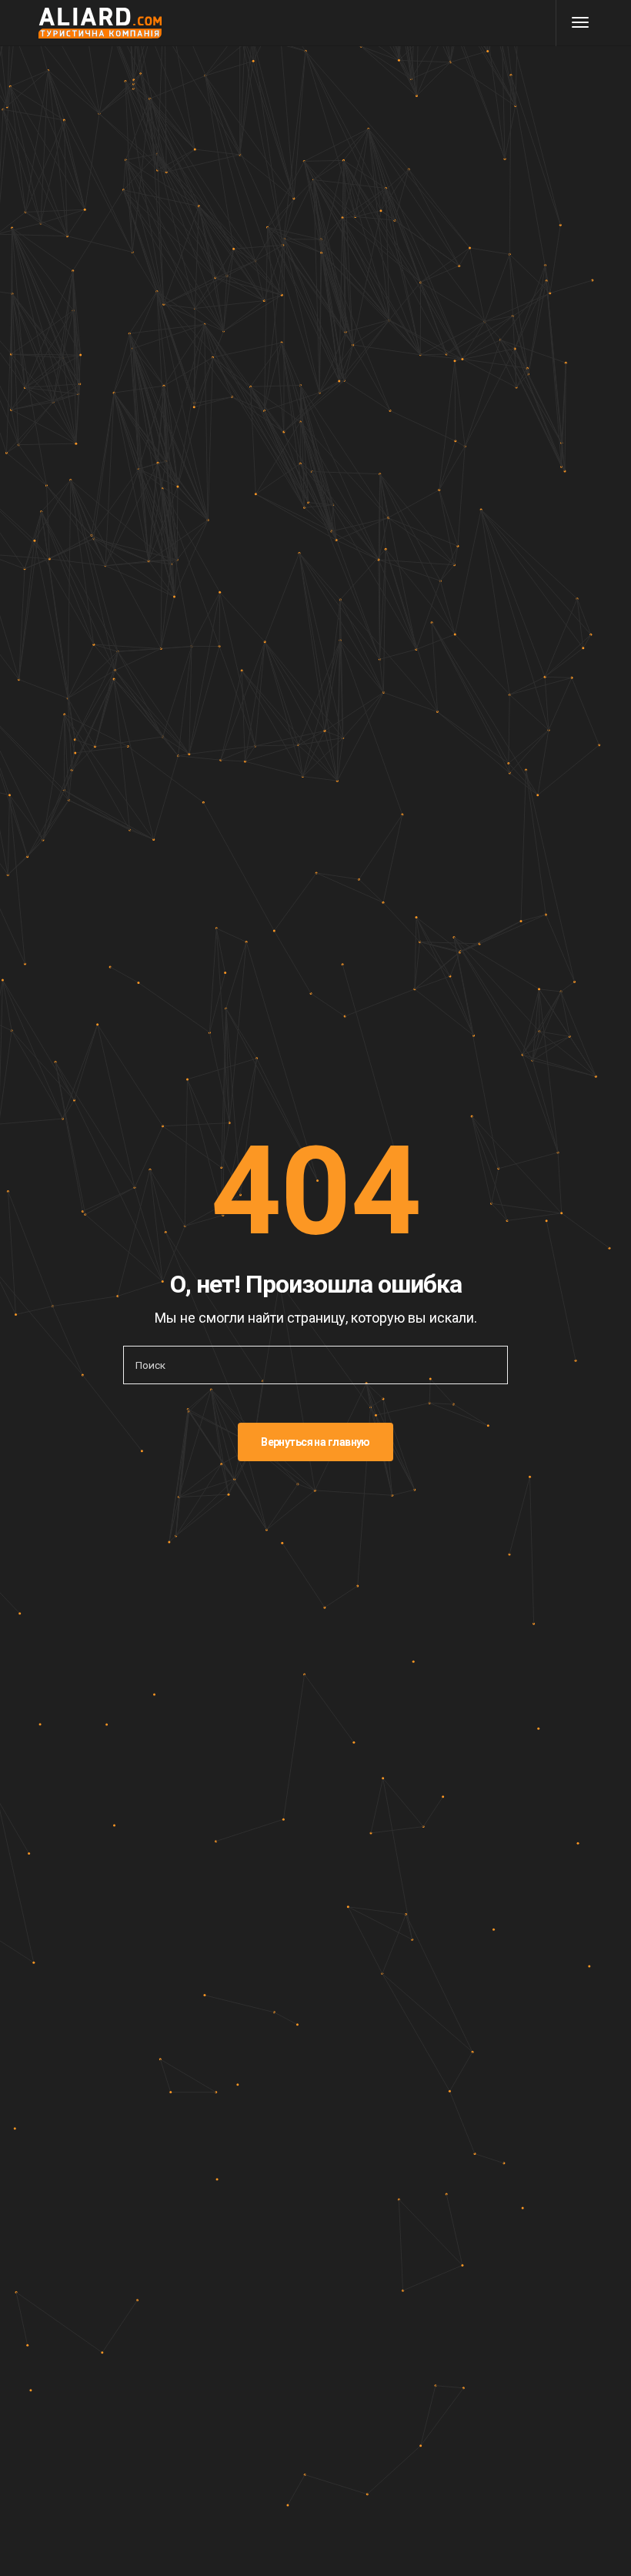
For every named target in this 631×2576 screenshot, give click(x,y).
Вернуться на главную (315, 1442)
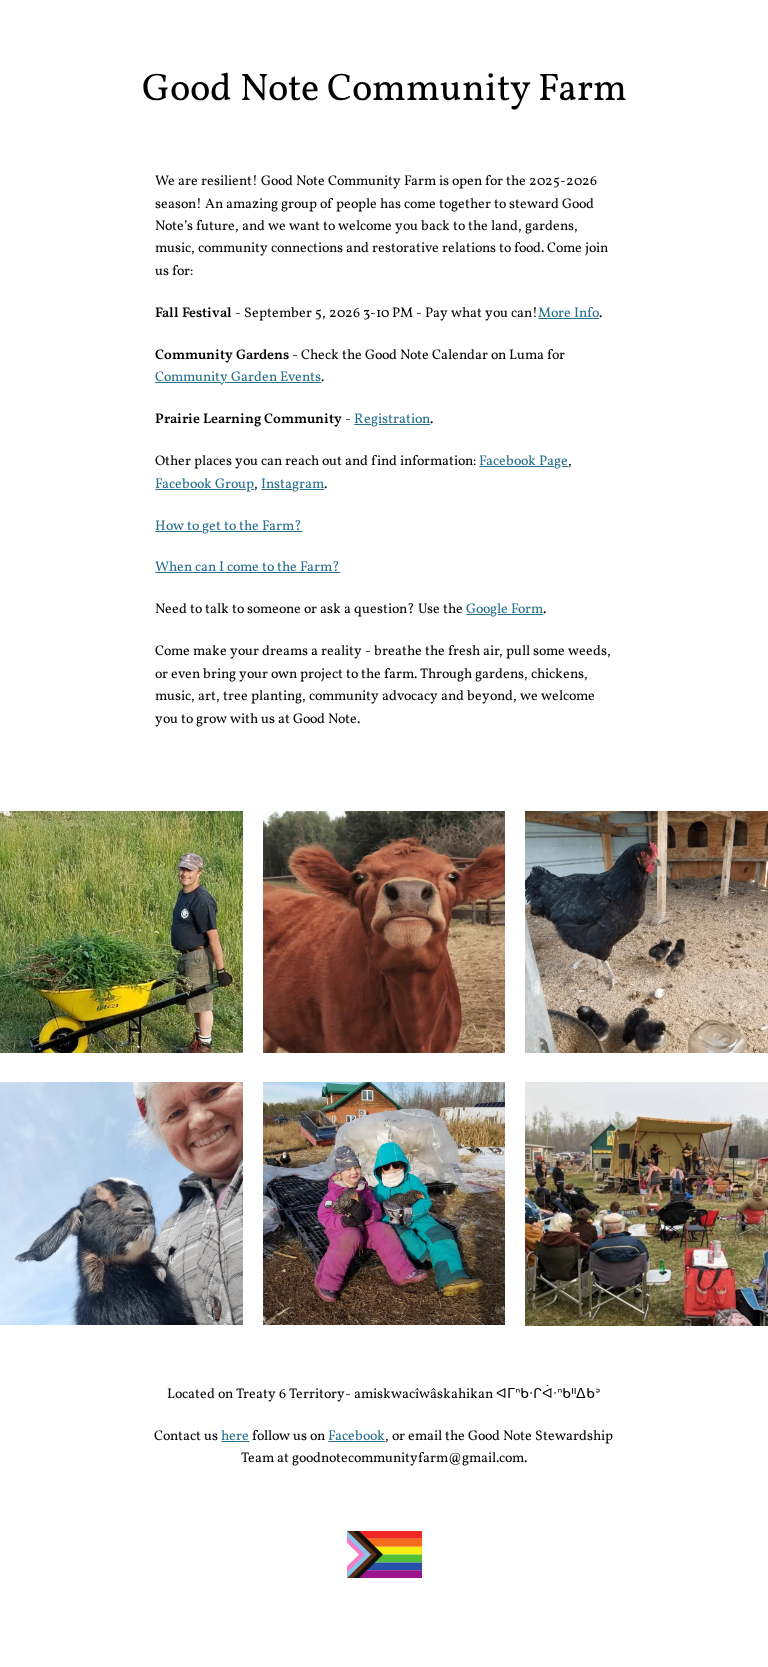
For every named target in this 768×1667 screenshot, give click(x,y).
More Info (568, 313)
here (235, 1436)
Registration (392, 419)
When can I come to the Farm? (247, 567)
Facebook (356, 1436)
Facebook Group (204, 484)
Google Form (504, 609)
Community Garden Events (238, 377)
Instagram (292, 484)
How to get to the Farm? (228, 526)
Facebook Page (523, 461)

----------

__TASK OBJECTIVE__. Without the pictures, reproduce the entries exactly.

__SOLUTION FOR THIS PROBLEM__.
For every named target in this 631×2576 screenshot, give click(x,y).
Вернуться на главную (315, 1442)
For every named target in this 768×1667 screenshot, give click(x,y).
More Info (568, 313)
here (235, 1436)
Registration (392, 419)
When can I come to the Farm? (247, 567)
Facebook (356, 1436)
Facebook Group (204, 484)
Google Form (504, 609)
Community Garden Events (238, 377)
Instagram (292, 484)
How to get to the Farm? (228, 526)
Facebook Page (523, 461)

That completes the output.